Norwegian Energy Policies Since WW2

Norway has been recognized as the third-largest exporter of oil and natural gas in the world. At the same time, they are known for being a major advocate for climate change mitigation. Norway has played somewhat contradictory roles in their energy policies. For one, Norway largely contributes to high-energy consuming nations that are greatly affecting global climate change. On the other hand, Norwegians take the notion of environmental sustainability very seriously as well as climate policies.

Since the late 1960s, Norway has had sovereign rights over the North Sea. Upon the discovery of a massive oil and natural gas reserve under the North Sea, Norway has become the third largest oil exporter in the world, producing approximately 3 million barrels of oil per day. This level of production has a huge impact on the Norwegian economy, since it is currently the largest economic sector in the nation.

Norway's current policy on its oil and gas exportation is primarily transparency. They have made strong improvements to the overall security of energy trade throughout the world by providing a reliable and predictable framework for production and exploration. Norway also provides all relevant information appertaining to its energy revenue management and resources.

Because of the rising demand in fossil fuels, Norway's energy policies support an increase in the production and recovery of these fuels. Simultaneously, Norway has integrated a number of environmental considerations into their efforts of production and recovery. Thus, Norway is continually funding innovative approaches to safely recover these environmentally hazardous compounds.

Domestically, Norway generates its own electricity primarily from hydroelectric plants. Out of all the electricity produced in Norway, about 98 percent comes from underwater turbines that utilize tidal currents. The other two percent is generated by wind and thermal powered generators.

Pertaining to climate policies, Norway aspires to reduce their 1990 carbon emissions by 30 percent in 2020. Their main goal is to become completely carbon-neutral by 2050, which would be an exemplar for many nations to follow. Thankfully, with the high amount of revenue that Norway receives from their fossil fuel exports, they are investing in a number of green solutions that may benefit the rest of the world.

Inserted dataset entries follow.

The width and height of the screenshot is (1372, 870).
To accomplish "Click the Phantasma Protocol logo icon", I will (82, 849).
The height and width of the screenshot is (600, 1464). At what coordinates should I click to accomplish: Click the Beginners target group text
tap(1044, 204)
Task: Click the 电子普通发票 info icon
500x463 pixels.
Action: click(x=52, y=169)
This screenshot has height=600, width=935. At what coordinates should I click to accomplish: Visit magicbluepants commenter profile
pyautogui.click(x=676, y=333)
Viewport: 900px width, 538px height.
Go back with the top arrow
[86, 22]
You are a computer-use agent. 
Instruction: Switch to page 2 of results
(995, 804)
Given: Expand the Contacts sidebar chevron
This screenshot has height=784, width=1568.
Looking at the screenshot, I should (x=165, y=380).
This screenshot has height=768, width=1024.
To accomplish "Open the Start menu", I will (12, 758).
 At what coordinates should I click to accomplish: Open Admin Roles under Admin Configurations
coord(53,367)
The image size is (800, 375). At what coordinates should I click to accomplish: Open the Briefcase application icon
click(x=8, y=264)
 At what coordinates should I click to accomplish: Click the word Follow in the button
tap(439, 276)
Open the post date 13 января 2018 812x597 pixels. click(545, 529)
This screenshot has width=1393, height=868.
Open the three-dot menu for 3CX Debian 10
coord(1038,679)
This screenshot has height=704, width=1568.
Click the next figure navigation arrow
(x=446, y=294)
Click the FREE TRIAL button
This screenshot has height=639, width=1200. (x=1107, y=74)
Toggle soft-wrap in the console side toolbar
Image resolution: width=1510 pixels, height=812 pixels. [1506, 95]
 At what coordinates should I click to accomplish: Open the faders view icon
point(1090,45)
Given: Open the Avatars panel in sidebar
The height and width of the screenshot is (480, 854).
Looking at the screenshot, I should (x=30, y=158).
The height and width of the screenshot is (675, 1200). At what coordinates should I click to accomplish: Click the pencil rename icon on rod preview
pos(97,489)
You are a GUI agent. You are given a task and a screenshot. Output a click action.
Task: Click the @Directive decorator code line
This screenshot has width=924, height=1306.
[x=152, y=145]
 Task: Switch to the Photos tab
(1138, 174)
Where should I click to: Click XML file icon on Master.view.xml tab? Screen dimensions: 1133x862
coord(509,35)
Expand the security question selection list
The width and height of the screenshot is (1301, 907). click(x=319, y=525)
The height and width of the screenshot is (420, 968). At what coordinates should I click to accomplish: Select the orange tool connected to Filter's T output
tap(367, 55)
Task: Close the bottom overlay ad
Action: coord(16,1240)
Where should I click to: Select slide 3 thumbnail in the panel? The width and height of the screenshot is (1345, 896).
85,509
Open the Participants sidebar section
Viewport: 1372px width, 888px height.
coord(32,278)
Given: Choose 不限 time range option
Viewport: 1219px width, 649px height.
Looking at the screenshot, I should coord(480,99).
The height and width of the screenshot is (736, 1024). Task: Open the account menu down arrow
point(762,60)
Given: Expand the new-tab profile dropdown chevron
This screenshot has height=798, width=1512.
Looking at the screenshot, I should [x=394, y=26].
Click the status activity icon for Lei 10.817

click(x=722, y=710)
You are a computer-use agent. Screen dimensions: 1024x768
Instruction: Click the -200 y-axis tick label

With such an environmentally conscious energy policy, it is hard to see how Norway is looking to cut their carbon emission by 30 percent when they already are essentially carbon-free. The only foreseeable cuts that could be made would be in their oil and gas manufacturing, production and transportation. If Norway is trying to expand it's levels of production, then they will certainly have a hard time meeting their goal.

On the other hand, if Norway continues to invest in more secure means of oil and gas recovery and production, then they may be able to tremendously cut carbon emissions to attain their current goal of a 30 percent reduction. If they do succeed in engineering safer means of recovery and production, the world will have a lot to learn from Norway in terms of their environmentally conscientious methods.